Step 1201 may further include, at substep 1212, forming a shield 250 that includes a pass-through portion 251. Step 1201 may further include, at substep 1218, mounting (e.g., inserting) a shield 250 over the electrical connector 248 in the recessed portion 247a of the housing 212.

Step 1201 may further include, at substep 1213, forming first contact pads 222 (e.g., comprising nickel) and plating (e.g., plating with tin, tin/lead, or another solderable material) one or more portions thereof. Step 1201 may further include, at substep 1219, mounting (e.g., inserting) the first contact pads 222a, 222b to the recessed portions 223a, 223b of the housing 212.

Step 1201 may further include, at substep 1214, forming (e.g., die cutting) an adhesive layer 260 that includes pass-through portions 434, 436, 440, 444, and 448. Step 1201 may further include, at substep 1220, mounting (e.g., adhering) the adhesive layer 260 to the top surface of the housing 212.

At step 1202, a capacitor body 10 is formed. The capacitor body 10 may include a casing 12, a cathode lead wire 44, an anode lead wire 48, a plug 40, the extending first screw weld stud 34, and the extending second screw weld stud 36.

At step 1203, a capacitor 100 is formed by mounting the capacitor body 10 to the base 214. For example, step 1203 may include, at substep 1230, mounting (e.g., adhering) the capacitor body 10 to the adhesive layer 260 of the base 214, such that (a) the cathode lead wire 44 of the capacitor body 10 passes through the pass-through portions 244 and 444 of the base 214, (b) the anode lead wire 48 of the capacitor body 10 passes through the pass-through portions 249 and 448 of the base 214, (c) the plug 40 of the capacitor body 10 passes through the pass-through 440 of the base 214 into the recessed portion 240 of the base 214, (d) the extending first screw weld stud 34 of the capacitor body 10 passes through the pass-through portions 234 and 434 of the base 214, and (e) the extending second screw weld stud 36 of the capacitor body 10 passes through the pass-through portions 236 and 436 of the base 214.

Step 1203 may further include, at substep 1231, affixing (e.g., welding) the first contact pads 222 of the base 214 to the casing 12 of the capacitor body 10 to provide an electrical connection (e.g., for negative SMD termination) between the cathode lead wire 44 of the capacitor body 10 and the first contact pads 222 of the base 214.

Step 1203 may further include, at substep 1232, affixing (e.g., welding) the anode lead wire 48 of the capacitor body 10 to the pass-through portion 249 of the electrical connector 248 of the base 214 to provide an electrical connection (e.g., for positive SMD termination) between the anode lead wire 48 of the capacitor body 10 and the second contact pad 224 of the base 214.
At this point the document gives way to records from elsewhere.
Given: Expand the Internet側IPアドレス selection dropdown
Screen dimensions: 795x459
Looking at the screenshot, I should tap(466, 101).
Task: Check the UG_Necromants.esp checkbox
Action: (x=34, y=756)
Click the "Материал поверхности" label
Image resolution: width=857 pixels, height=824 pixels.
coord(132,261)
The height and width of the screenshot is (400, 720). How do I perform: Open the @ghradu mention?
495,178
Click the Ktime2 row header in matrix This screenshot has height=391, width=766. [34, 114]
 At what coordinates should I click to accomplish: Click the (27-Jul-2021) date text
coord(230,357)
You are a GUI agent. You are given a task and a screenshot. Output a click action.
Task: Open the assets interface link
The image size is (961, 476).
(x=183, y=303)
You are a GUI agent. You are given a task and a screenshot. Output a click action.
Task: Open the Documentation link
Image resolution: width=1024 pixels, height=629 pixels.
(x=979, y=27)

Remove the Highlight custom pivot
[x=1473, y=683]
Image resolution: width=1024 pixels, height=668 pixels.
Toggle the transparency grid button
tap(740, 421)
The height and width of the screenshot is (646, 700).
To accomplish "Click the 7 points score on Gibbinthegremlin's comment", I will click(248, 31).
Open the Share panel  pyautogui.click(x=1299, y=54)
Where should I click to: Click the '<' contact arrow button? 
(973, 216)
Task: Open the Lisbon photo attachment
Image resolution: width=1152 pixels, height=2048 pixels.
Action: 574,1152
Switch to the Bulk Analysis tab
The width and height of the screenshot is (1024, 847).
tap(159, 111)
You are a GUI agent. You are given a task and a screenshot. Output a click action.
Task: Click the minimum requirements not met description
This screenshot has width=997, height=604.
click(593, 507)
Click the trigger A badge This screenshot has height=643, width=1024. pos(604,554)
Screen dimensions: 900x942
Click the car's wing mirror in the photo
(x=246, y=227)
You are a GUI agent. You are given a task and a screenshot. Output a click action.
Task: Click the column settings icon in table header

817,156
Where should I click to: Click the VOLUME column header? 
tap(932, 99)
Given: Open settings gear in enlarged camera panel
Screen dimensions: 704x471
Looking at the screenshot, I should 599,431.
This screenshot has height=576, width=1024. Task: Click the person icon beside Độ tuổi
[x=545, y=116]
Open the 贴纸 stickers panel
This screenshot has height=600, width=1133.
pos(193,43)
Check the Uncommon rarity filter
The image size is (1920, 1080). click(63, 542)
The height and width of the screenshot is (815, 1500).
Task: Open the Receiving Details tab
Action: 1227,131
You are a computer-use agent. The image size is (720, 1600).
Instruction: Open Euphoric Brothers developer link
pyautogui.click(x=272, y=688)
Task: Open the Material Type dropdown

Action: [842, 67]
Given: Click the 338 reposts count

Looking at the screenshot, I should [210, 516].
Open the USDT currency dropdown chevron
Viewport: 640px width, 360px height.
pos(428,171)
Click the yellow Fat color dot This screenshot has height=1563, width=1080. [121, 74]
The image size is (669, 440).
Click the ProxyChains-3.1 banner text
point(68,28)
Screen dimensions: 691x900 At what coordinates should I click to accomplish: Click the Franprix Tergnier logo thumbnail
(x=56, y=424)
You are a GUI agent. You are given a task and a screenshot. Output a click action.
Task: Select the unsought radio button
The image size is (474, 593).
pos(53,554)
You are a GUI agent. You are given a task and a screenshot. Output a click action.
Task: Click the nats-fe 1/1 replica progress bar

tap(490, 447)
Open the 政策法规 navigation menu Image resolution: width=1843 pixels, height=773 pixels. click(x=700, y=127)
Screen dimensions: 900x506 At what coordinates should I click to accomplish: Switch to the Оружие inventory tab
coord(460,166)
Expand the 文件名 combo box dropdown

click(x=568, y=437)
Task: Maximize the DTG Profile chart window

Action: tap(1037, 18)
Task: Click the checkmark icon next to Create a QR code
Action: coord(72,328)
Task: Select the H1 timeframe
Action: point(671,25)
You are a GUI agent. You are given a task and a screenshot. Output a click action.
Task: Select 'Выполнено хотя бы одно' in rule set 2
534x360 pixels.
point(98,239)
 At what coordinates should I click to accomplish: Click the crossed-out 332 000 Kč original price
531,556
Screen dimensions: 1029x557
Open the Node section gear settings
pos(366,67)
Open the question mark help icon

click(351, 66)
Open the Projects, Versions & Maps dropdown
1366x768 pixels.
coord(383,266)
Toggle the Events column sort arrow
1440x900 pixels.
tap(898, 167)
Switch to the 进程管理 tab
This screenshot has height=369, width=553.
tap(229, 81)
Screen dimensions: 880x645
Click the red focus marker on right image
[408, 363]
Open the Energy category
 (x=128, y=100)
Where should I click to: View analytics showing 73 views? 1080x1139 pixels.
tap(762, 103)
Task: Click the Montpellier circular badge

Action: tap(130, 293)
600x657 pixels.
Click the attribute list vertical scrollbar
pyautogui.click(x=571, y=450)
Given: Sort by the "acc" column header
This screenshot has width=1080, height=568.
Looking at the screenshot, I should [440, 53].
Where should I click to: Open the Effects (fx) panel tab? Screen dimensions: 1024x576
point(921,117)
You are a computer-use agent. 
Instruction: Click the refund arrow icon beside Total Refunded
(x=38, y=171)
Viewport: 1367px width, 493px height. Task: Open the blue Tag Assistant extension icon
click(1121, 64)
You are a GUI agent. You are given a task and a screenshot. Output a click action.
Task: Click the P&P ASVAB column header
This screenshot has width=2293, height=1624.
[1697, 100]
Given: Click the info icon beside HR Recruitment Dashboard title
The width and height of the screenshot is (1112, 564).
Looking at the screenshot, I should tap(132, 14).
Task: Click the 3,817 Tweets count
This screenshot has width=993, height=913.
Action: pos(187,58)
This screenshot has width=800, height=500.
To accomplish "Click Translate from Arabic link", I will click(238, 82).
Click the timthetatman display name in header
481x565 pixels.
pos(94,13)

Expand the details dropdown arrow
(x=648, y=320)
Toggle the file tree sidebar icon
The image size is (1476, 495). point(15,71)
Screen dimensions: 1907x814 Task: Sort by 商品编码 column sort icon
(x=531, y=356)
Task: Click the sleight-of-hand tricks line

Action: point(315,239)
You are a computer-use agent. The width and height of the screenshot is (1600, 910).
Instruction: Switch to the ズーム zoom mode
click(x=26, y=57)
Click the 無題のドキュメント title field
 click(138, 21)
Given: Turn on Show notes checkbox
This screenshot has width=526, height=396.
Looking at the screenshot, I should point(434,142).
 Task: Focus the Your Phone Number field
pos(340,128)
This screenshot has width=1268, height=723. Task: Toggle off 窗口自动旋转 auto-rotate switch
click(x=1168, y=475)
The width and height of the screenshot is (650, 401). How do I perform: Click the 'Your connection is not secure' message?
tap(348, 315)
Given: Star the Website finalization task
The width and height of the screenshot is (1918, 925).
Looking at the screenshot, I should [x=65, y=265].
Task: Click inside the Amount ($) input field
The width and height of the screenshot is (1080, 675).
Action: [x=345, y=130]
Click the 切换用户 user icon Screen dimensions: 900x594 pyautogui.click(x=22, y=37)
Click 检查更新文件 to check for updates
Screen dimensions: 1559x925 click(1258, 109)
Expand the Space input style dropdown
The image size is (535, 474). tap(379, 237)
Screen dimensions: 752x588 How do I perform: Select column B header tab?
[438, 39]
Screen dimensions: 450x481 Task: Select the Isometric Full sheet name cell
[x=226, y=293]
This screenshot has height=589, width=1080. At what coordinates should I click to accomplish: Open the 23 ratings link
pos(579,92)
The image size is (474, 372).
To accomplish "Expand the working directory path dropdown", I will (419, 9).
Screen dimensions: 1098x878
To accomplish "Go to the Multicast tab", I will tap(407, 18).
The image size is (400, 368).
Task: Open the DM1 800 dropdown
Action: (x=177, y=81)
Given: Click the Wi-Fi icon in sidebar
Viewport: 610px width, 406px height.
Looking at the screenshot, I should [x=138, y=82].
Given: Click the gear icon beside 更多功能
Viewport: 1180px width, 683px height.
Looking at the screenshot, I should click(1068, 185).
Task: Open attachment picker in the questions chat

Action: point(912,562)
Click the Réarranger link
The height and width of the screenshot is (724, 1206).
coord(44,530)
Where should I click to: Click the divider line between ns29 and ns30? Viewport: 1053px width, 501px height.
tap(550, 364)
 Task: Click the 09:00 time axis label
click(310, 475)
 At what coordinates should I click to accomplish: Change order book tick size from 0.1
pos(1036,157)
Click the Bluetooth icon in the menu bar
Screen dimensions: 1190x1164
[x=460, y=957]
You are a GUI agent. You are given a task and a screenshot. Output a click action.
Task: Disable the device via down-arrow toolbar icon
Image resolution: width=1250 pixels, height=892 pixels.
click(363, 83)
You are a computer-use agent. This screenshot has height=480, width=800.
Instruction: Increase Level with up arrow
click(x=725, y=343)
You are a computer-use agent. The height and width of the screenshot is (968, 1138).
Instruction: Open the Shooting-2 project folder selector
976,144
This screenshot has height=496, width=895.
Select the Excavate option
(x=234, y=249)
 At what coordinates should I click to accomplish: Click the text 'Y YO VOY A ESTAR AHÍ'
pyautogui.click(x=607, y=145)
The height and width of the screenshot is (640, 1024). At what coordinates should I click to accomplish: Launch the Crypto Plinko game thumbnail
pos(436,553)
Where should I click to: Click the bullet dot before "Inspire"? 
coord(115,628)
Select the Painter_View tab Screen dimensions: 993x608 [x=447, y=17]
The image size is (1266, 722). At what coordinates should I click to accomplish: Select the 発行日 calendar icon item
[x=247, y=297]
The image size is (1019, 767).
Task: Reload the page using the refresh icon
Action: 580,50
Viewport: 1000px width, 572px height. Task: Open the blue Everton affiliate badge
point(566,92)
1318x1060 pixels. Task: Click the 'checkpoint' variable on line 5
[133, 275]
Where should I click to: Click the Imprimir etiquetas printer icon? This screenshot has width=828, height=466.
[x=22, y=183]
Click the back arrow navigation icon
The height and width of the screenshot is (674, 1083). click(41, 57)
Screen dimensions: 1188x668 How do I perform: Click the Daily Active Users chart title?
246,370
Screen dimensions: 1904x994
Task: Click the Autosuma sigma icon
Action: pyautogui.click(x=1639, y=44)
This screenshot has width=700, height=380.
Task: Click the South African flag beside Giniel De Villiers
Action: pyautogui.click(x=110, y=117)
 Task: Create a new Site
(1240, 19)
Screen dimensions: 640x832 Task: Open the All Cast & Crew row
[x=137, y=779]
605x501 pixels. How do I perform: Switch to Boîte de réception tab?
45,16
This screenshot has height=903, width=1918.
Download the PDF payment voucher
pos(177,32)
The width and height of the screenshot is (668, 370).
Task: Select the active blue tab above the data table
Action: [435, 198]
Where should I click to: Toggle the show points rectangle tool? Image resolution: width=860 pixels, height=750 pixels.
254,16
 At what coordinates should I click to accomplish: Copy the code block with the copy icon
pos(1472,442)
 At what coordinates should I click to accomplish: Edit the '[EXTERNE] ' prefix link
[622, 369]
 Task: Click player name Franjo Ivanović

Although the features and elements of the present disclosure are described in the example aspects and/or embodiments in particular combinations, each feature may be used alone without the other features and elements of the example aspects and/or embodiments or in various combinations with or without other features and elements of the present disclosure. The foregoing descriptions of specific aspects and/or embodiments of the present technology have been presented for purposes of illustration and description. They are not intended to be exhaustive or to limit the disclosure to the precise forms disclosed, and obviously many modifications and variations are possible in light of the above teaching. The aspects and/or embodiments were chosen and described in order to best explain the principles of the present technology and its practical application, to thereby enable others skilled in the art to best utilize the present technology and various aspects and/or embodiments with various modifications as are suited to the particular use contemplated. It is intended that the scope of the disclosure be defined by the claims appended hereto and their equivalents.

It will be appreciated by persons skilled in the art that the present disclosure is not limited by what has been particularly shown and described hereinabove. Rather the scope of the present disclosure includes both combinations and sub-combinations of various features described herein as well as modifications thereof which are not in the prior art.